In 2007, the respondent alien awoke one morning at five o'clock to the sound of agents shouting "Police, police, open the door!" (2) Next, according to the respondent's unrefuted testimony, the air conditioner unit in the window next to his bed collapsed, the windowpane flew open, and an arm reached through the window to bludgeon the respondent in the head three times with a heavy flashlight. (3) The arm belonged to an agent of U.S. Immigration and Customs Enforcement (ICE). (4) Without consent, approximately ten agents soon entered the apartment through the front door; four agents then came into the respondent's bedroom, and one placed him in handcuffs. (5) Though the agents had an ICE-issued administrative warrant to arrest a different occupant of the household for unlawful presence, the agents did not have probable cause to believe that the respondent had no right to be in the country. (6) ICE then transported the respondent to a processing facility in Manhattan, where agents, speaking almost entirely in English, pressured respondent to sign a statement admitting he lived in the country without authorization. (7) After seven hours in custody, he signed. (8)
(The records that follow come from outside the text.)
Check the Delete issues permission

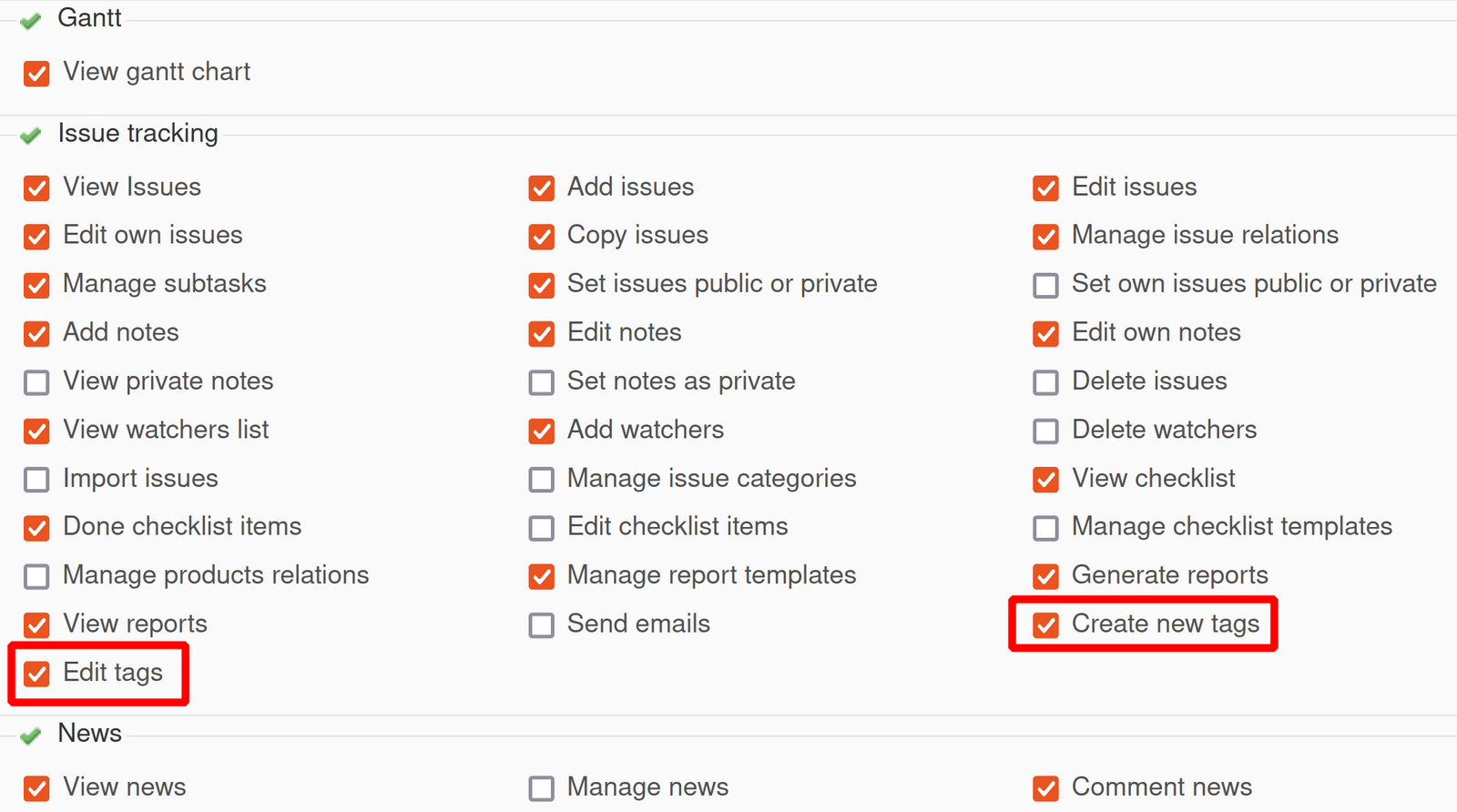pos(1045,382)
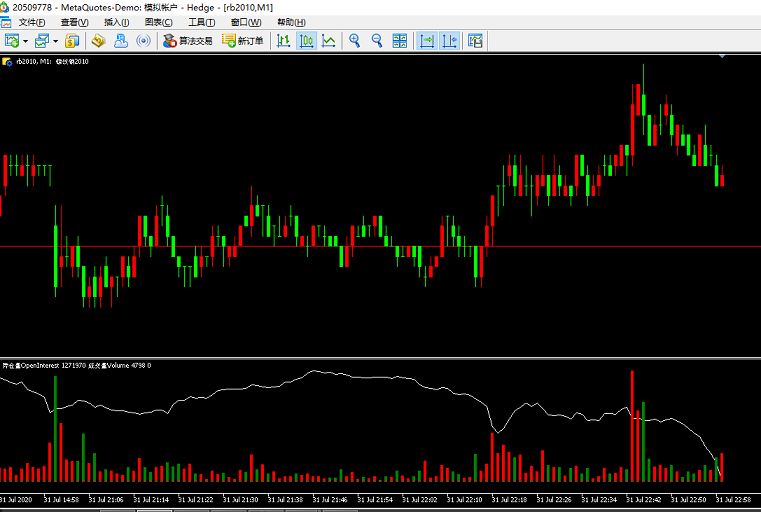This screenshot has height=512, width=761.
Task: Switch chart to candlestick view
Action: 306,41
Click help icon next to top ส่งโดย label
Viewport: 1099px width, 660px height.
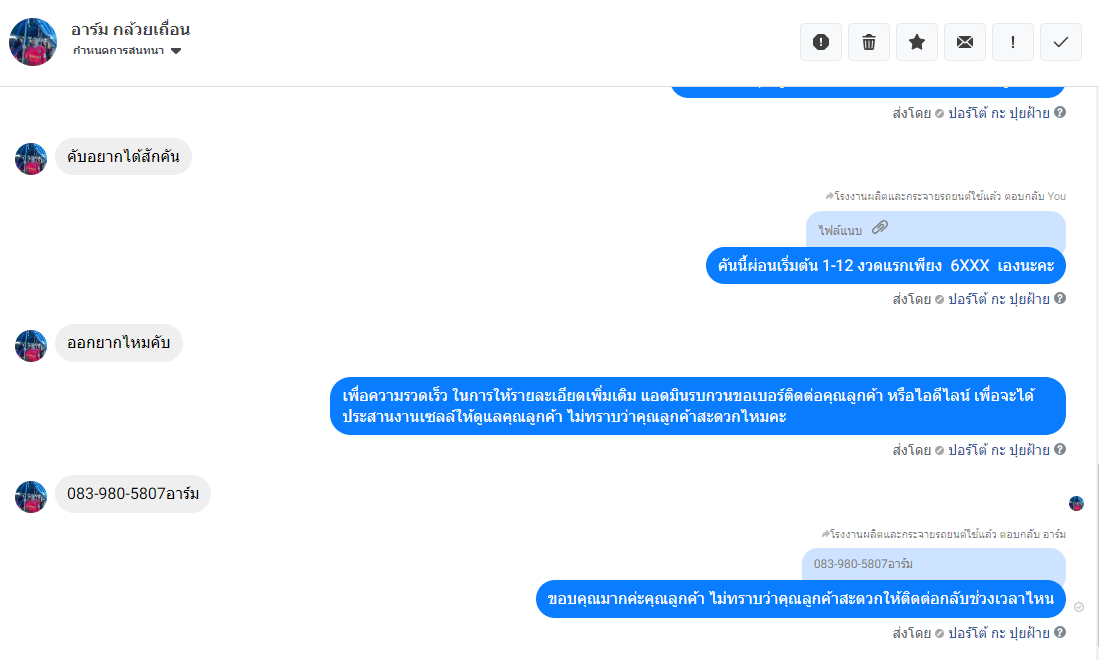click(x=1060, y=112)
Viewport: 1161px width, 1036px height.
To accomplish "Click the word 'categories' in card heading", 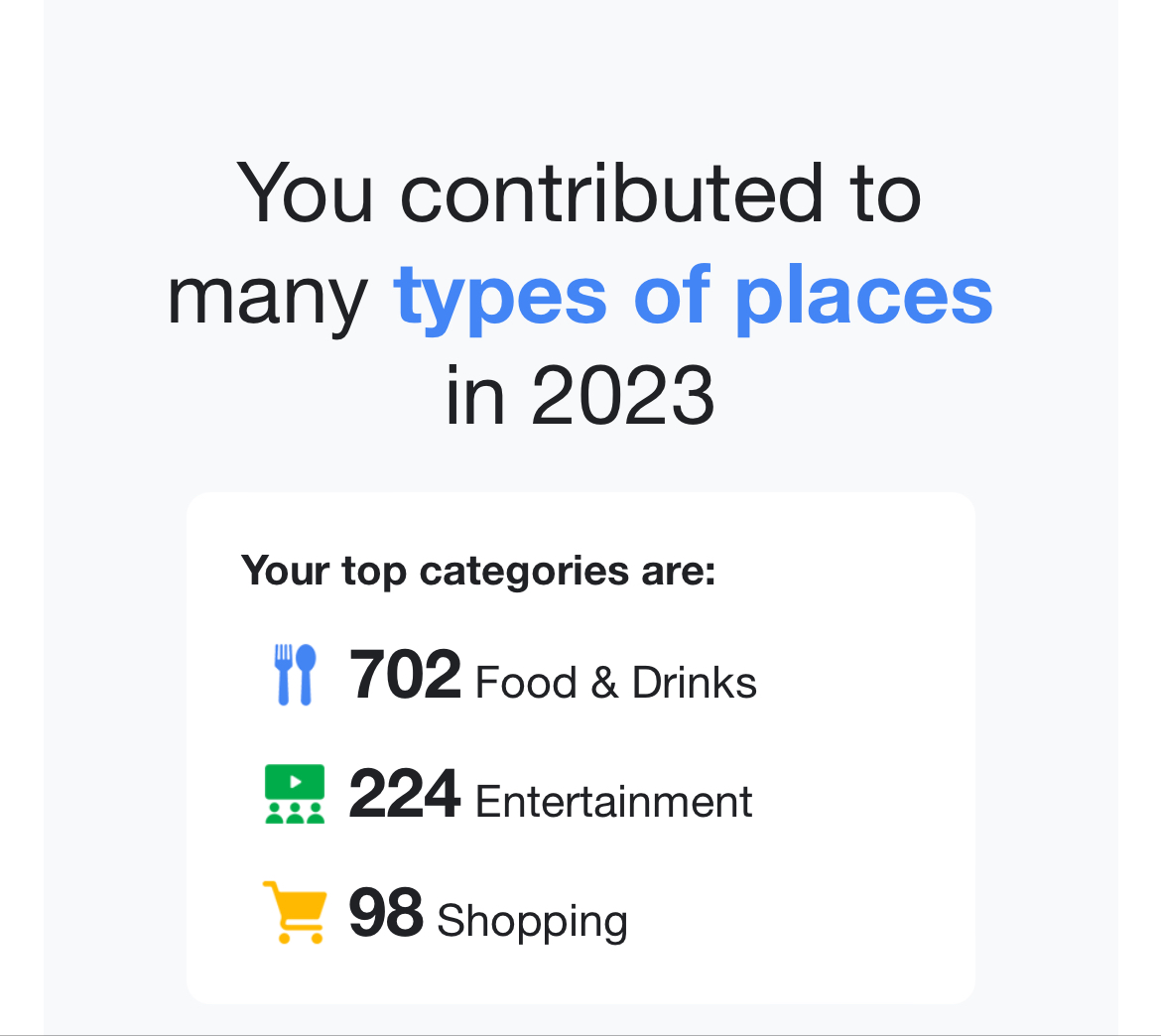I will 524,571.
In a criminal trial, even the most ardent skeptic of the efficacy of the exclusionary rule would struggle to find doctrinal wiggle room to avoid suppressing evidence obtained through exploitation of this misconduct. (9) But what distinguished this decision is that, in removal hearings, the availability of a suppression remedy is the exception, not the rule. Nearly thirty years ago, the Supreme Court held in INS v. Lopez-Mendoza (10) that the Fourth Amendment exclusionary rule is generally unavailable to immigrants ensnared by the country's immigration enforcement regime. (11) But at the end of her majority opinion in Lopez-Mendoza, Justice O'Connor expressly refrained from reaching the question of the exclusionary rule's availability for "egregious violations of [the] Fourth Amendment." (12) It was this implied egregiousness exception that the immigration judge in New York invoked to grant the respondent alien's request for suppression, and it is this exception that sustains a small body of civil immigration suppression jurisprudence.
Despite this limited opening for lodging suppression motions, courts rarely grant the remedy, and in practice almost entirely excuse the immigration-enforcement regime from Fourth Amendment strictures. One avenue, then, for channeling disquiet about an unwieldy and unsupervised immigration-enforcement apparatus vested with authority to levy increasingly harsh punishments upon the nation's undocumented immigrant population (13) would be to reconsider Lopez-Mendoza and make the exclusionary rule generally available in removal hearings.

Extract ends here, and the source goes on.